Lands of Lore: The Throne of Chaos
With Lands of Lore: The Throne of Chaos (LANDS), Westwood Studios has created another hybrid roleplaying-adventure game that sacrifices content for graphic beauty. While that might sound like a negative statement, keep in mind that graphics are what attracts most gamers nowadays. This is the kind of game which will have tons of people looking at the back of its box in the store.
The massive attention given to graphic detail has come to be a trademark of Westwood/Virgin games. Before LANDS, there was Sword of Excalibur and Vengeance of Excalibur, Dune, Dune II, and the now legendary (no pun intended) Legends of Kyrandia. The latter, however, earned a reputation for being easy to complete and uninteresting after a short period of time. Gamers who like games in its genre tended to stick with Sierra's Quest for Glory series. LANDS, with its realistic rat-men (?) and NPCs galore, is an attempt to fend off Kyrandia's curse and become the best game in its field.

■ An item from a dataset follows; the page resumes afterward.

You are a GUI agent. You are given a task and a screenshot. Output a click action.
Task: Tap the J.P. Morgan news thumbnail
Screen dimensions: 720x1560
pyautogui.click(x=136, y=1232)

For starters, this is a BIG game, folks. It hogs a good 20MB on your hard drive (roughly 18MB of which is compressed graphics), and don't even think about running it on a 286. It needs a 386SX with at least 2MB of RAM. After begrudgingly wiping Star Control 2 (no, I haven't finished it yet. . . ) off my drive to make room for it, I installed and fired up the game. I was greeted by a wonderful intro sequence with fluid animation and, thanks to my ProAudio Spectrum 16, speech. The game itself lacks speech, but doesn't need it anyway.
LANDS gets started with King Richard of Gladstone asking you to volunteer your services to get rid of Scotia, the mad witch who plays the role of antagonist throughout the game. You can select any of four pre-rolled characters to play. There is a lizard-man mage, a catlike thief, and two human characters : a fighter and a balanced, average type. For me, this was the first real signal that I wasn't playing a true roleplaying game. There's no character creation. . . no re-rolling if you don't like any of the four. Nevertheless, I selected the mage, which I always played in my Dungeons and Dragons days, and found myself in the entrance hall of Gladstone Keep, free to explore. The user interface contains a view window with likenesses of the characters in your party below it, an inventory "strip" at the bottom of the screen, 6 mouse-driven movement panels, and accessories such as your map and spell scroll along the sides of the screen. It will remind many of SSI's Eye of the Beholder series. It should. . . Westwood designed that interface for SSI.
After 10 minutes or so of exploring the castle and visiting the weapon and healing shops that are commonplace in every roleplaying game, you approach Richard and get your first assignment : to recover the Ruby of Truth. When you return after completing the first phase of this quest, however, you discover that Scotia has stormed the castle and that Richard is near death. With the objective for the rest of the game now clear ("save Richard"), the characters search the wild outdoors and treacherous caverns of the Lands searching for a cure. Once outside, movement is quick (on fast machines, you can turn on a "smooth scrolling" option for realism) and there are many places, people, and creatures to find. . . most of whom are hostile (and ugly). And so, you'll be engaging in combat often. The simple mouse-driven system involves clicking on a character's weapon icon for hand-to-hand combat, or on a rune icon to cast a spell. Spells can be cast with four different levels of intensity, depending on how many magic points your character has available. Magic will quickly become your favorite method of attack. . . not only because of the greater damage, but because the special effects associated with the casting are extraordinary. Magic-crazed players must beware, though : "Level 4" spells drain many magic points, and until you get far along in the game and gain experience, casting more than one of them per battle won't be possible. Luckily, the game contains many NPCs that will join your party at various points in the game and can pull your fat out of the fire with spells of their own. And lastly, if one of your characters DOES happen to die, have another one cast a heal spell on him or use the magical abilities of various herbs to revive him.
NPCs play a large part in LANDS. There are two different types : the aforementioned type that join your party and that you control in battle, and the "actors" such as King Richard and his assistants, who will all help you in one way or another once you find them in the game. Oh, and speaking of finding things : items abound EVERYWHERE. Here's the first place where realism sort of slips out the window. You're bound to pick up a couple of daggers lying on the ground in the forest, healing herbs in hollow trees, and even lockpicks sitting on a cavern floor. And this is in the immediate vicinity of the castle. So much for the joy of discovery.
Also, LANDS lets you rest anywhere and rejuvenates your health and magic points at the same rate regardless of conditions. I'd like to think that the programmers would have enough common sense not to let you sleep and heal in an acidic, demon-infested swamp. At least not before drinking many cocktails, which there aren't any of in this game. Nor is there food of ANY sort. . . am I wrong, or should people who swing 40lb swords and climb 10 flights of stairs routinely have a snack every once in a while?
I'm getting carried away, though. Truth to tell, LANDS has what most adventure game players want : An extremely easy interface, a plot deep enough to keep one paying attention, the ability to save a game anywhere, and graphics good enough to knock a buzzard off a wagon. Those who look past first impressions will be slightly disappointed with its simplicity, but if it's looks you want, beauty isn't in the "Eye of the Beholder" like it is in Lands of Lore.